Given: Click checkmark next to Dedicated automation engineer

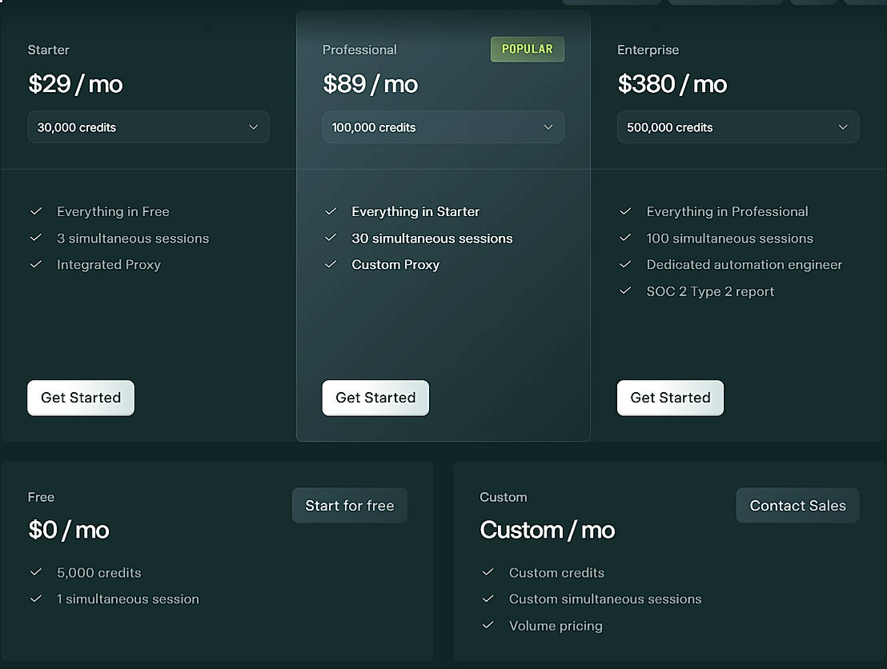Looking at the screenshot, I should point(625,264).
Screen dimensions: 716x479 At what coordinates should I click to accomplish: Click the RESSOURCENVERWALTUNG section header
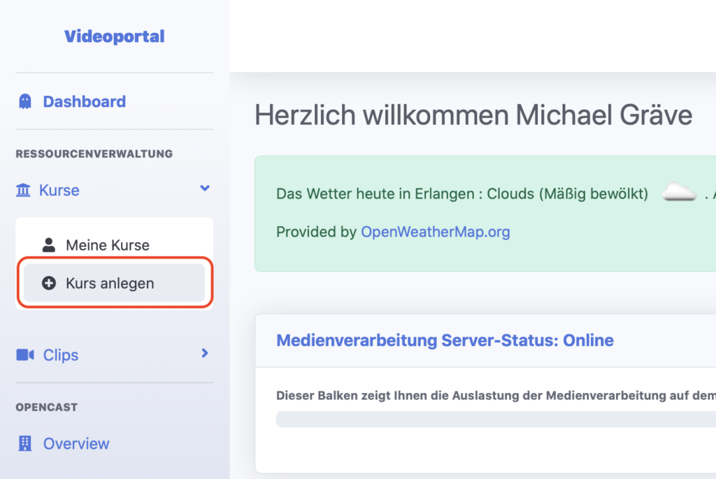94,154
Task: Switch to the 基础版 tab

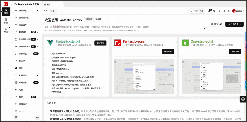Action: pos(89,20)
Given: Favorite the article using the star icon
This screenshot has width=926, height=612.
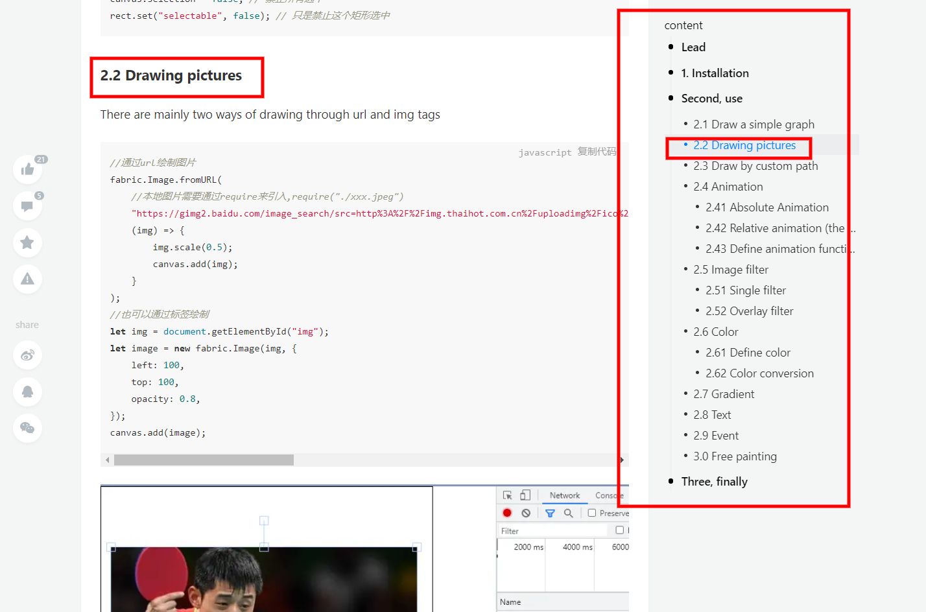Looking at the screenshot, I should point(27,242).
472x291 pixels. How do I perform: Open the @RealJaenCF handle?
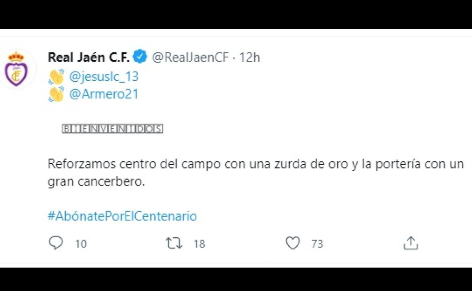pyautogui.click(x=190, y=57)
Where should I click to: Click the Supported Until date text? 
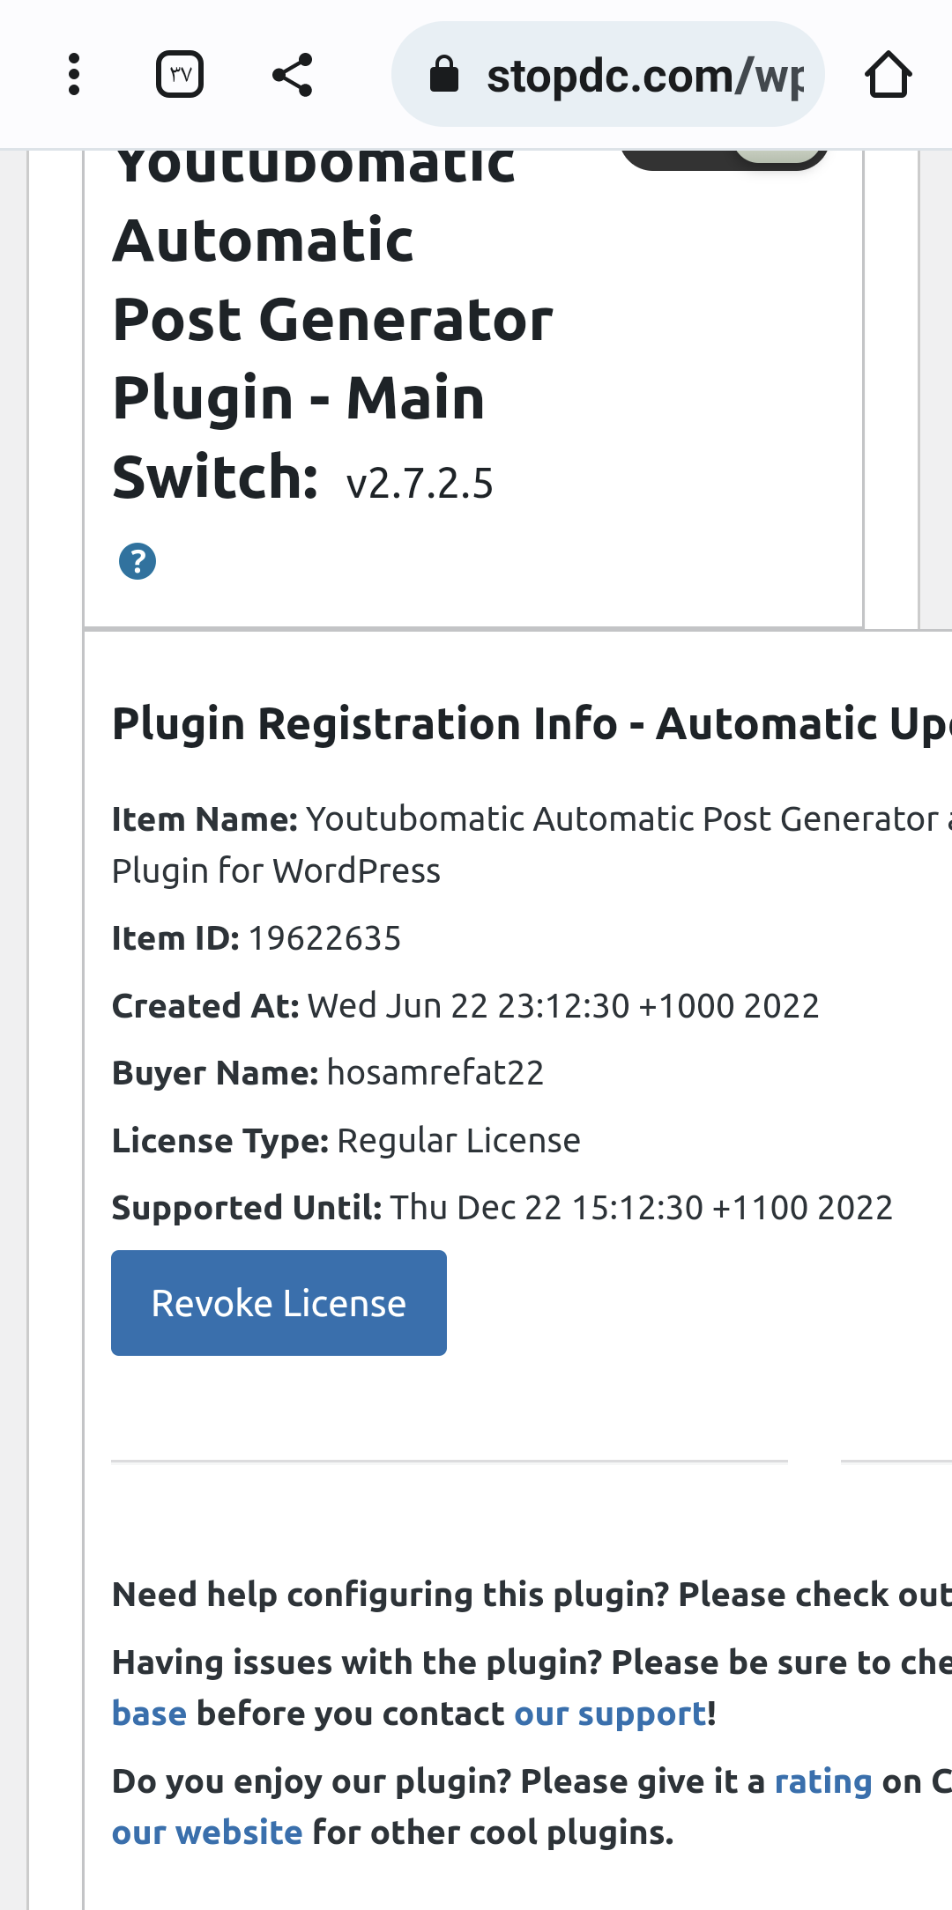click(x=642, y=1208)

> **What is required**
No pictures should appear in the copy, which holds exactly the lines from the first line of the data through the line with "Given: Favorite the" and nothing else.

> **Solution to this task**
Given: Click checkmark next to Dedicated automation engineer

Looking at the screenshot, I should point(625,264).
Screen dimensions: 716x479 At what coordinates should I click to accomplish: Click the RESSOURCENVERWALTUNG section header
94,154
Task: Switch to the 基础版 tab

Action: pos(89,20)
Given: Favorite the article using the star icon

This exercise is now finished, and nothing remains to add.